根据每行的值进行新列的变异。

huangapple go评论92阅读模式
英文:

Mutate a new column according to the values of each row

问题

我有以下的玩具数据框。

  1. toy.df <- data.frame(Name = c("group1", "group2", "group3", "group4", "group5", "group6", "group7"),
  2. col1 = c("pos", "neg", "NA", "pos","neg", "NA", "pos"),
  3. col2 = c("pos", "pos", "NA", "pos","neg","NA", "neg"),
  4. col3 = c("pos", "NA", "pos", "NA", "neg", "neg", "neg"))

我想要创建一个新列,检查每一行的所有列的值。
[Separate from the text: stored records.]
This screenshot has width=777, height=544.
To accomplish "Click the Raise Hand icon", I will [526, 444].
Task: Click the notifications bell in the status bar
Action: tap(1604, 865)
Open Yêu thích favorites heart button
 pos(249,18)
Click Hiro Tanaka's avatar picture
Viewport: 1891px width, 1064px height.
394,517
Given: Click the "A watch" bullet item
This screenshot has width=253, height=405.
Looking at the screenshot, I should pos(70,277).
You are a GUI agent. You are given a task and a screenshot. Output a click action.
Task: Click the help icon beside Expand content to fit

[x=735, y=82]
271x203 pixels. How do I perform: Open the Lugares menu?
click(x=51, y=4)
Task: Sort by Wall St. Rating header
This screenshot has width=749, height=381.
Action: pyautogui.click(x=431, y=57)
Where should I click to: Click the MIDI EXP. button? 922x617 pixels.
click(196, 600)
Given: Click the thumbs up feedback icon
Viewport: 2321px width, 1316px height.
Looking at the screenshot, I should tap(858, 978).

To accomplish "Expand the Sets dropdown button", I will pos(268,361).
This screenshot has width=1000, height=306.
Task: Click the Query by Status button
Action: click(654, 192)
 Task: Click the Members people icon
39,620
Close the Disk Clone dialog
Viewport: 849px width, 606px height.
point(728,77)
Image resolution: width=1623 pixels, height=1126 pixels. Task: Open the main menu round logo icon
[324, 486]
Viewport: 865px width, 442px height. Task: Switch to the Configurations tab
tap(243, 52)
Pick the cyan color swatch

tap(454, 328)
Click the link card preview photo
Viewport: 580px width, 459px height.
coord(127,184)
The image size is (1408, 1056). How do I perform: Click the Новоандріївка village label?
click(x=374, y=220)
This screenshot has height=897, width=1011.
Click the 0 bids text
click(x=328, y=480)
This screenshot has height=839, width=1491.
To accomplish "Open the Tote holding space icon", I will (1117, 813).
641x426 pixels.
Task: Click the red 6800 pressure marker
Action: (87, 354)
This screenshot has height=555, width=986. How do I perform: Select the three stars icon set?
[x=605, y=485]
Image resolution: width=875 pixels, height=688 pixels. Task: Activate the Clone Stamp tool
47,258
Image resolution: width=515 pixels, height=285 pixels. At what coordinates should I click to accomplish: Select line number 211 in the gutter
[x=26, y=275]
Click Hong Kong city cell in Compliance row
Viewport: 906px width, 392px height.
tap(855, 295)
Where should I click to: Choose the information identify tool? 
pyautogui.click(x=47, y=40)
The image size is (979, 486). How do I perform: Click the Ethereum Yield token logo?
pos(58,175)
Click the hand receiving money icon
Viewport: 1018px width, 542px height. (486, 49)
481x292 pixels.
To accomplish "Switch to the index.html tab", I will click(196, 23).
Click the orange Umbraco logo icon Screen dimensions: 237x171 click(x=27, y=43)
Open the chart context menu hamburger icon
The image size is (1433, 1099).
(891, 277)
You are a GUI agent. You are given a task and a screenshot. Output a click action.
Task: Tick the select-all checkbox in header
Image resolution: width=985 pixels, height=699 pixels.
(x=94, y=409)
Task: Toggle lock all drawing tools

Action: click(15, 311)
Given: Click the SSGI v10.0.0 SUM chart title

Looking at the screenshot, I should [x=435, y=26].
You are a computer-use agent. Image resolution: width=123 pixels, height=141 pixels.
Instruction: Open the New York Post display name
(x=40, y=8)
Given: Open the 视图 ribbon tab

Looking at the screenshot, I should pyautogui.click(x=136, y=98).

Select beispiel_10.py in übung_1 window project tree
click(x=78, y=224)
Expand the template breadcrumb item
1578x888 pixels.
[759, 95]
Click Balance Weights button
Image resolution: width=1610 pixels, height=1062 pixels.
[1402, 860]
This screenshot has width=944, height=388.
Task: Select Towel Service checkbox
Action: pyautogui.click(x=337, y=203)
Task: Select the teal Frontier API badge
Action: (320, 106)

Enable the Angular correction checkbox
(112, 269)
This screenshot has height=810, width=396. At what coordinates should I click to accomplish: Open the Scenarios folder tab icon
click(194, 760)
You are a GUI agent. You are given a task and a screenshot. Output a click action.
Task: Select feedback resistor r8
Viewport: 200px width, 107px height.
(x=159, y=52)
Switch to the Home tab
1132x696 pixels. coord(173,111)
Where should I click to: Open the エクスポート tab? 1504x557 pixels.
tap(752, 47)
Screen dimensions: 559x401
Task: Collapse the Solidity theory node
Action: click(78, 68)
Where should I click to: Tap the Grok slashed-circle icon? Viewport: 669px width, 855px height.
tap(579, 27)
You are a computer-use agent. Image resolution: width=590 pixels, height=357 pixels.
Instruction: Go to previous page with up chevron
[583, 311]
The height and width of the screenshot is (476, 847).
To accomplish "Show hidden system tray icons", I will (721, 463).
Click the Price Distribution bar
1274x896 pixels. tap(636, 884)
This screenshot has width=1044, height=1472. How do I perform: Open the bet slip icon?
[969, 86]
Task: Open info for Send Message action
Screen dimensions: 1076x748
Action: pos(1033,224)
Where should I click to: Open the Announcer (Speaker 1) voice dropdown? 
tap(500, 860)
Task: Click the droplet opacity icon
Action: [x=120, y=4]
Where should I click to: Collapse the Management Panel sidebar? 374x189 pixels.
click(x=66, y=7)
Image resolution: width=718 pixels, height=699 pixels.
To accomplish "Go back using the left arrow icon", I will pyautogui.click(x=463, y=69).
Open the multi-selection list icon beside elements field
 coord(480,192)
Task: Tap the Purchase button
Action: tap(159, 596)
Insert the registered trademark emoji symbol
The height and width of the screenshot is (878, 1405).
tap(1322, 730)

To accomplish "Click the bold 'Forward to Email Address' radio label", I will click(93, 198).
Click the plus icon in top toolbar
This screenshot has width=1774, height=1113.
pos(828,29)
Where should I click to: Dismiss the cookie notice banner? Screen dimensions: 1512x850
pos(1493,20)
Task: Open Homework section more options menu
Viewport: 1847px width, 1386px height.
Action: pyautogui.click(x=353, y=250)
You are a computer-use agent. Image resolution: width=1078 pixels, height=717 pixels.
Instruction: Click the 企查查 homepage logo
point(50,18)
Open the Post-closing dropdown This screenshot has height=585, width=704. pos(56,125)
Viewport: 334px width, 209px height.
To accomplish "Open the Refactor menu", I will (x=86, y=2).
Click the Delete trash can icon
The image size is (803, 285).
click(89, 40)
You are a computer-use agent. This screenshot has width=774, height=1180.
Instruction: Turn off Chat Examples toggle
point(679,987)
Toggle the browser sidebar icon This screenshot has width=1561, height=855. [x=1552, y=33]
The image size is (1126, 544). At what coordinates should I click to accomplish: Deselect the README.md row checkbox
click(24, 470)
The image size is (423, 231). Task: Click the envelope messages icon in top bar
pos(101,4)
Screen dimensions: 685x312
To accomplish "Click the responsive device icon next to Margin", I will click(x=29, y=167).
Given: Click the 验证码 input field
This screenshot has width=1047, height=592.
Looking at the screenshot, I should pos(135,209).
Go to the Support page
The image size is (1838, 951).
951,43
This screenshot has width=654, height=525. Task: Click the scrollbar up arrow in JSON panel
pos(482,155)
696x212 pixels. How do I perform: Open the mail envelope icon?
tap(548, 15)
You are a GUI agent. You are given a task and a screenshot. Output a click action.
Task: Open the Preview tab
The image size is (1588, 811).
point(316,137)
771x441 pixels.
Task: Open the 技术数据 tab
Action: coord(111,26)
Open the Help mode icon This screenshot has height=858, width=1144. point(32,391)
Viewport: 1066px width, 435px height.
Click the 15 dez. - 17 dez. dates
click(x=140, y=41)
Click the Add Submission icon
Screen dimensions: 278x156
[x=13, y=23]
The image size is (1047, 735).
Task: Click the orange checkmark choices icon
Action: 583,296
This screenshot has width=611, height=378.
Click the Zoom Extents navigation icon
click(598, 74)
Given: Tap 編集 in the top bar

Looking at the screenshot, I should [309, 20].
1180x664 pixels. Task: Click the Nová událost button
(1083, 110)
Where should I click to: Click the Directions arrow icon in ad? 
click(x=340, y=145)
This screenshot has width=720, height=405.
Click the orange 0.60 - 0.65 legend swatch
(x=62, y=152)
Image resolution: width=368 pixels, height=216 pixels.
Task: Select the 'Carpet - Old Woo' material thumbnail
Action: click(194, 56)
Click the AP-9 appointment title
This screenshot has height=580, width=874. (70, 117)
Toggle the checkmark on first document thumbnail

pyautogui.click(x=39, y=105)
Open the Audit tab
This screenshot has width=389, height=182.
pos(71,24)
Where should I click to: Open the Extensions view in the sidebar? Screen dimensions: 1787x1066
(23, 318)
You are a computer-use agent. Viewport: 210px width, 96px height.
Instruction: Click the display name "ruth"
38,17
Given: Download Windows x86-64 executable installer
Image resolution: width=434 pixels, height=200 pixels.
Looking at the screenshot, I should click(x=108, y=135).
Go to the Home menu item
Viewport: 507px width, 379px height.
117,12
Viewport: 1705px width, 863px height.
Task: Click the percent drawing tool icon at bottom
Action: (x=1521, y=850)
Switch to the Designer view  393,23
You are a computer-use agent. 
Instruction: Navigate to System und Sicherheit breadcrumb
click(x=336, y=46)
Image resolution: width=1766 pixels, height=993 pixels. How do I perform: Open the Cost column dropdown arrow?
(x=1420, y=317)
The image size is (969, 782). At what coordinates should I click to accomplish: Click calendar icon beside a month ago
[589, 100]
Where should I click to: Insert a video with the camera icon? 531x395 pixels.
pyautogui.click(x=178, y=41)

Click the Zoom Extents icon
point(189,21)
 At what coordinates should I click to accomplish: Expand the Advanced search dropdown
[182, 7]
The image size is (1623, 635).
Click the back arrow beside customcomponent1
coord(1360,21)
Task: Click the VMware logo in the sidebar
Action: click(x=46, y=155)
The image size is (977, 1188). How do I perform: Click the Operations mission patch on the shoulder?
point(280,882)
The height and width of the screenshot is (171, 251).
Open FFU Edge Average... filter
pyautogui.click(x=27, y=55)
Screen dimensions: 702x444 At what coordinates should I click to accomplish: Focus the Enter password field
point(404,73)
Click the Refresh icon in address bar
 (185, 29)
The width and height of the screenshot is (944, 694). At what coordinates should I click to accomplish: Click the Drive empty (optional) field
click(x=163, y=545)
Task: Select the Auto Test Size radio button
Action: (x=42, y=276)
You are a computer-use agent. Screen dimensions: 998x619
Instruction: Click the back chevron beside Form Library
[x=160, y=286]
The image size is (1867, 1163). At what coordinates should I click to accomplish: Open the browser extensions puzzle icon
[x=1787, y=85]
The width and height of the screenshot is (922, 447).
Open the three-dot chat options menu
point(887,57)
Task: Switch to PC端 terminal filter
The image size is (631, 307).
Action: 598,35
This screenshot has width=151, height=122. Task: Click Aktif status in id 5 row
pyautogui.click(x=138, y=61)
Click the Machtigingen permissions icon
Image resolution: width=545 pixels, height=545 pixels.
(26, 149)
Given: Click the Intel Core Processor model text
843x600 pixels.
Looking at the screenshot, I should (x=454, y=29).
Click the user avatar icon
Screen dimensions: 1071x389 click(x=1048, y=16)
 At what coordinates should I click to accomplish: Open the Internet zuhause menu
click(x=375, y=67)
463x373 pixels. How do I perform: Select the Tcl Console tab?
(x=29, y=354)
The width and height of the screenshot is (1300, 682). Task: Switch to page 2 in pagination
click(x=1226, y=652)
如果它们都是"pos"或"NA",则变为"pos",如果它们都是"neg"或"NA",则变为"neg",如果它们是"pos"、"neg"或"NA"中的任何一个,则变为"both"。

新列看起来如下:

  1. col4 <- c("pos", "both", "pos", "pos","neg", "neg","both")

这是最终的数据框:

  1. Name col1 col2 col3 col4
  2. group1 pos pos pos pos
  3. group2 neg pos NA both
  4. group3 NA NA pos pos
  5. group4 pos pos NA pos
  6. group5 neg neg neg neg
  7. group6 NA NA neg neg
  8. group7 pos neg neg both
英文:

I have the following toy data frame.

  1. toy.df &lt;- data.frame(Name = c(&quot;group1&quot;, &quot;group2&quot;, &quot;group3&quot;, &quot;group4&quot;, &quot;group5&quot;, &quot;group6&quot;, &quot;group7&quot;),
  2. col1 = c(&quot;pos&quot;, &quot;neg&quot;, &quot;NA&quot;, &quot;pos&quot;,&quot;neg&quot;, &quot;NA&quot;, &quot;pos&quot;),
  3. col2 = c(&quot;pos&quot;, &quot;pos&quot;, &quot;NA&quot;, &quot;pos&quot;,&quot;neg&quot;,&quot;NA&quot;, &quot;neg&quot;),
  4. col3 = c(&quot;pos&quot;, &quot;NA&quot;, &quot;pos&quot;, &quot;NA&quot;, &quot;neg&quot;, &quot;neg&quot;, &quot;neg&quot;))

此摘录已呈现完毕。